Whatever happened to Hatton Garden?
This year marks the thirteenth anniversary of our move to Berkhamsted from Hatton Garden.
For many people the name ‘Hatton Garden’ immediately creates an image of diamonds, jewellery, precious metals and gem stones. For over a hundred and fifty years valuableitems have been traded by its many dealers and merchants.
The JAK cartoon from the London Evening Standard captured something of the atmosphere of its time.
Historically, many areas of London came to represent the trades and professions that made their homes there. Names like Billingsgate, Covent Garden, and Smithfield instantly convey more than a geographical location. However, most of these places have now moved on and the future of Hatton Garden is also at a crossroads.
Originally built in the garden of Ely Palace while occupied by Sir Christopher Hatton, the street was designed as residential accommodation for the gentry. However, as the years passed the residents moved on and the area became somewhat run down. At one time, the affordable accommodation was ideal for small workshops but with the increasing re-gentrification of the area with its new Crossrail hub, property is reverting to its original residential status.
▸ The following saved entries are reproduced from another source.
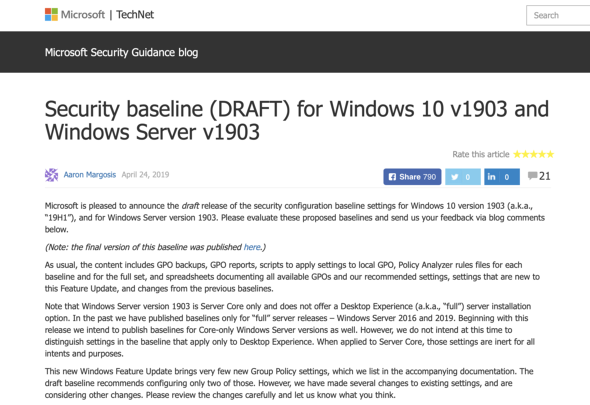Click the Microsoft four-color logo
Image resolution: width=590 pixels, height=405 pixels.
click(51, 15)
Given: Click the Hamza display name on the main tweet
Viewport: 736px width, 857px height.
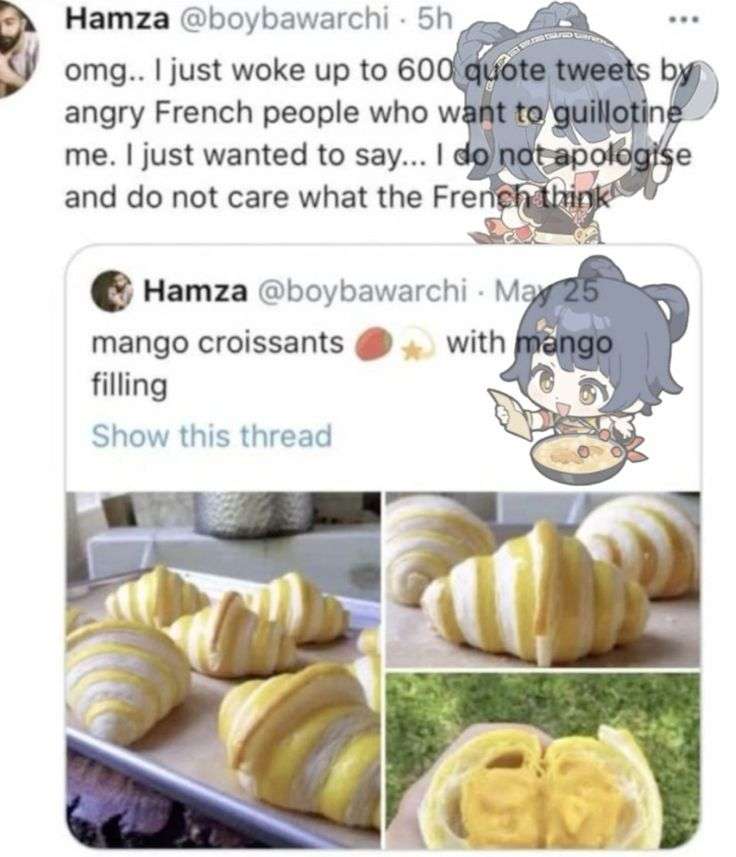Looking at the screenshot, I should point(117,20).
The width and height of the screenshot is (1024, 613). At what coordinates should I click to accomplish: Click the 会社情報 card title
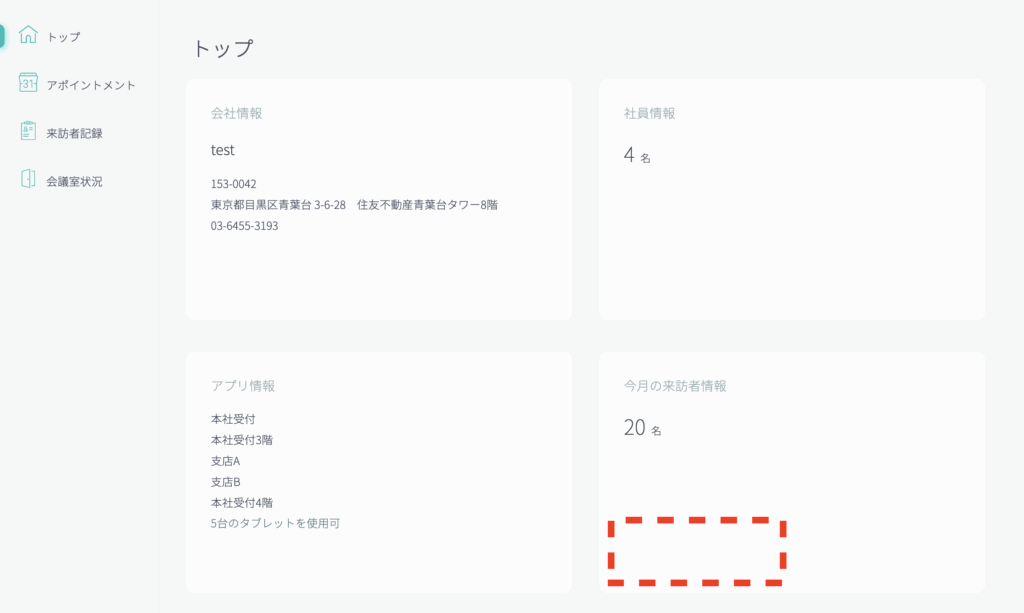(x=236, y=113)
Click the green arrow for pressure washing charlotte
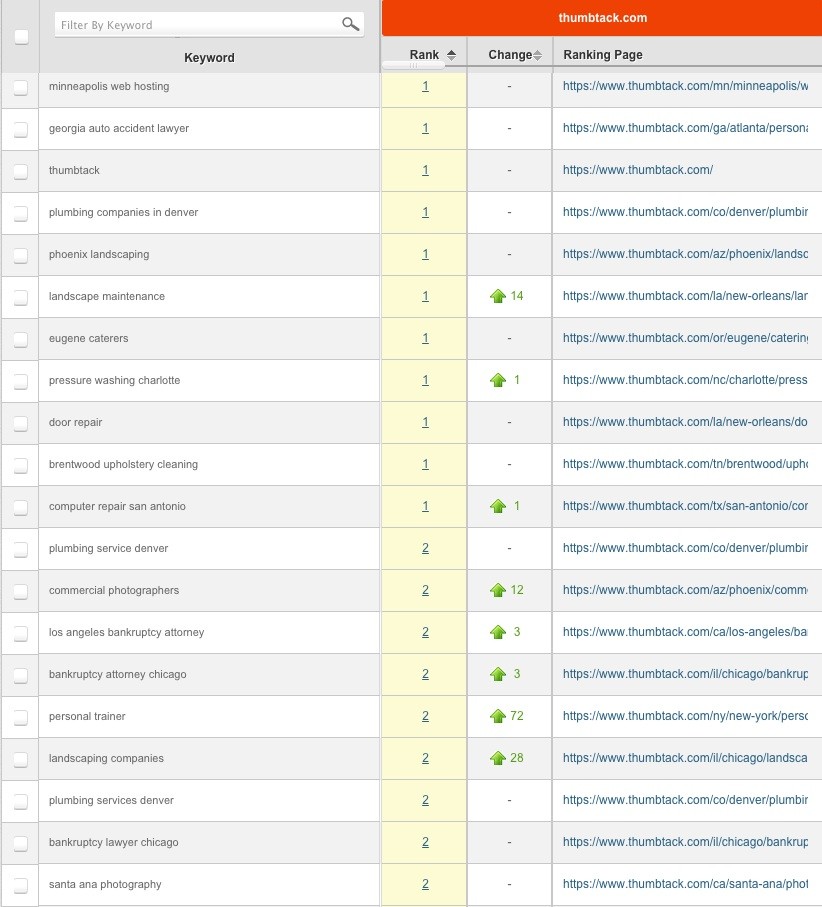 (499, 380)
The ‘Garden’ as it is affectionately known to people in the trade has evolved and adapted itself to suit the needs of those it serves and those who work there. It will now have to consider what might happen next. Established businesses like The Diamond Trust no longer need to be there. Vivian Watson says “We now work in a global market place with suppliers from around the world. Furthermore, many of our clients prefer a visit to the stress-free location of Berkhamsted with its free parking and civilised hospitality.”